Enfim, sim, é preciso aprender a brincar. É preciso aprender que, entre o bem e o mal absolutos, existe a vasta gama de intencionalidades e de sucessos das ações humanas: aprender a diferença sutil entre gracejar e zombar, entre provocar amorosamente, para rirmos juntos, e provocar maldosamente, para ferir e irritar; entre pregar uma peça, e mentir ou enganar. É preciso aprender a discernir o grau de malícia num gesto, numa palavra, num blefe. É preciso aprender a dosar a própria força, a saber brincar, a saber não ferir sem querer, a ser confiável e a confiar – meninas e meninos, que serão mulheres e homens, cada um ao seu modo, mas todos. Mas, para que aprendam efetivamente, é preciso que se ensine essas coisas com intenção, com sentido, e com a devida dosagem: só se deve colocar para a criança um problema quanto à justiça e à honestidade quando a clareza sobre estas já for suficiente, para que ela não “engula a água” da malandragem e se afogue na dissimulação; só se deve testar o que já tiver sido bem treinado, a educação é um processo e tem níveis.

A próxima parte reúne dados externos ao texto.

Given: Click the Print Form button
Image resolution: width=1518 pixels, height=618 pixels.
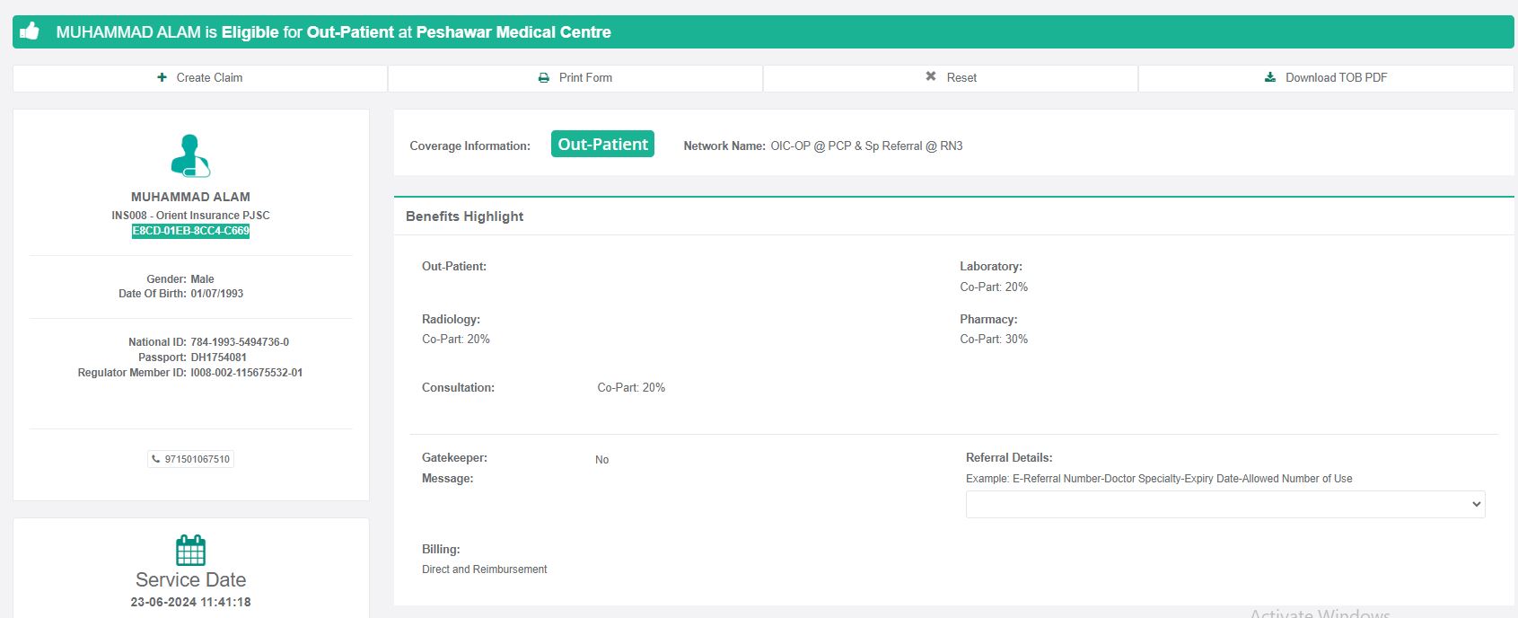Looking at the screenshot, I should tap(575, 78).
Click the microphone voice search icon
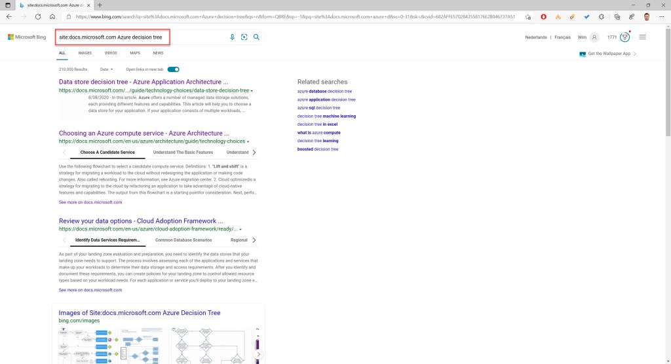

Os avós, tios e primos que se pretendem brincalhões devem, primeiro, ser eles mesmos uma referência suficientemente sólida das virtudes que os pais pretendem ensinar, ser solidamente generosos, verdadeiros, amorosos e pacientes, e só então, no momento adequado, poderão zombetear e ensinar, com amor, que nem tudo é bem assim, e que é preciso ficar esperto. Desse modo a grande família participará, com os pais, da verdadeira educação dessas crianças, como um ingrediente exótico, que já vem em parte do “mundo lá fora”, mas que não contradiz nem joga contra os propósitos educativos desses pais. Essas crianças serão educadas para o mundo, mas não como seus membros ardilosos, e sim como gente de caráter num mundo sem caráter, e como sal nesta Terra; serão astutas e prudentes como as serpentes, sim, mas sem malícia, como as pombas.